Our goal is to create a Docker image that contains the Python runtime, our application code, the model file, and all necessary libraries defined in requirements.txt. We'll then run this image as a container.

Step 1: Create the Dockerfile

In your project directory, create a new file named Dockerfile (no file extension). Open this file in your text editor and add the following instructions:

# Use an official Python runtime as a parent image
FROM python:3.9-slim

# Set the working directory in the container
WORKDIR /app

# Copy the requirements file into the container at /app
COPY requirements.txt .

# Install any needed packages specified in requirements.txt
RUN pip install --no-cache-dir -r requirements.txt

# Copy the rest of the application code and model into the container at /app
COPY . .

# Make port 5000 available to the world outside this container
EXPOSE 5000

# Define environment variable for Flask
ENV FLASK_APP=app.py

# Run app.py when the container launches using Flask's built-in server
CMD ["flask", "run", "--host=0.0.0.0"]

Let's break down what each instruction does:

FROM python:3.9-slim: This specifies the base image for our container. We're starting with a minimal official Python 3.9 image (slim version). Docker will download this if you don't have it locally.
WORKDIR /app: This sets the working directory inside the container to /app. Subsequent commands like COPY and RUN will be executed relative to this directory.
COPY requirements.txt .: This copies the requirements.txt file from your project directory on your host machine into the container's working directory (/app). The . refers to the current working directory inside the container.
RUN pip install --no-cache-dir -r requirements.txt: This command runs pip install inside the container to install all the libraries listed in requirements.txt. The --no-cache-dir flag is often used in Docker builds to reduce the image size by not storing the download cache.
COPY . .: This copies everything else from your project directory (your app.py, model.joblib, etc.) into the container's working directory (/app). We copy requirements.txt first and install dependencies before copying the rest of the code; this optimizes Docker's layer caching. If your code doesn't change but requirements do, Docker only needs to re-run the pip install step.
EXPOSE 5000: This informs Docker that the container will listen on port 5000 at runtime. This doesn't actually publish the port; it's more like documentation within the image. The Flask development server defaults to port 5000.
ENV FLASK_APP=app.py: Sets an environment variable inside the container, telling Flask which file to run.
CMD ["flask", "run", "--host=0.0.0.0"]: This specifies the command to run when a container is started from this image. We use flask run to start the development server. The --host=0.0.0.0 part is important; it makes the server listen on all available network interfaces within the container, allowing us to connect to it from outside.

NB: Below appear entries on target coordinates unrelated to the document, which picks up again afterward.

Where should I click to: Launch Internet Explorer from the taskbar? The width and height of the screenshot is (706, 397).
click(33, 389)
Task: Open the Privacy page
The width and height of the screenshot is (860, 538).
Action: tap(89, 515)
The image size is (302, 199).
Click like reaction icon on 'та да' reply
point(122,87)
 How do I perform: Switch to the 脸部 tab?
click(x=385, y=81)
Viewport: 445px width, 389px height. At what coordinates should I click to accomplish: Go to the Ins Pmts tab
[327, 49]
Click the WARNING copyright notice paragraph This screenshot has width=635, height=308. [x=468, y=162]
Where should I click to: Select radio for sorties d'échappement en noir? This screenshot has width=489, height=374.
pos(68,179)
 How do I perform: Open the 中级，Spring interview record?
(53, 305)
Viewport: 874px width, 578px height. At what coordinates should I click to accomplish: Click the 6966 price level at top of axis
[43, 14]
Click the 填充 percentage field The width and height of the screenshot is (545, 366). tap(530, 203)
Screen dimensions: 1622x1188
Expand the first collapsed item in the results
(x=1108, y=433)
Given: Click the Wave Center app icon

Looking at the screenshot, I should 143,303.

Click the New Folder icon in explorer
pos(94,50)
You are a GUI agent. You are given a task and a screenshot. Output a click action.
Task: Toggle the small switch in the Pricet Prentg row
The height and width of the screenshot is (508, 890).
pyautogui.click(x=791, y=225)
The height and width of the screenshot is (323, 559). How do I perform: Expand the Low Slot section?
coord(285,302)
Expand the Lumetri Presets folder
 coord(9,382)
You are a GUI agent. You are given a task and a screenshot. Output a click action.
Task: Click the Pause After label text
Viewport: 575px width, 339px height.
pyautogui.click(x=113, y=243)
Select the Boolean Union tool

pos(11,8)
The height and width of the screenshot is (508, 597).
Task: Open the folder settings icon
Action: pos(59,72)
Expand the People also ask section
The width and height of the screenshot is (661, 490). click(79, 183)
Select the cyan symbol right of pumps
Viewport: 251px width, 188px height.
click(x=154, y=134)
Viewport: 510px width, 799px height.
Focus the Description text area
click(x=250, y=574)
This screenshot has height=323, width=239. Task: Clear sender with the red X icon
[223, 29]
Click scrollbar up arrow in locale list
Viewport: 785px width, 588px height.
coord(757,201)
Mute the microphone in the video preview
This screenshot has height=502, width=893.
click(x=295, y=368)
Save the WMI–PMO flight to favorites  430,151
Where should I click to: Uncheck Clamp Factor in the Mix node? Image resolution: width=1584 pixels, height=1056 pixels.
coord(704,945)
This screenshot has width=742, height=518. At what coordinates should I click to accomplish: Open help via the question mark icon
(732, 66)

Step 2: Build the Docker Image

Now that we have our Dockerfile, we can build the image. Open your terminal or command prompt, navigate to your project directory (the one containing the Dockerfile, app.py, etc.), and run the following command:

docker build -t ml-prediction-service .

Let's understand this command:

docker build: The command to build an image from a Dockerfile.
-t ml-prediction-service: The -t flag allows you to "tag" the image with a name (and optionally a tag like :latest or :v1). We're naming our image ml-prediction-service. This makes it easier to refer to later.
.: This tells Docker to look for the Dockerfile in the current directory.

Docker will now execute the instructions in your Dockerfile step by step. You'll see output showing it downloading the base image (if needed), installing packages, and copying files. This might take a minute or two the first time, especially during the pip install step. Subsequent builds might be faster due to Docker's caching mechanism.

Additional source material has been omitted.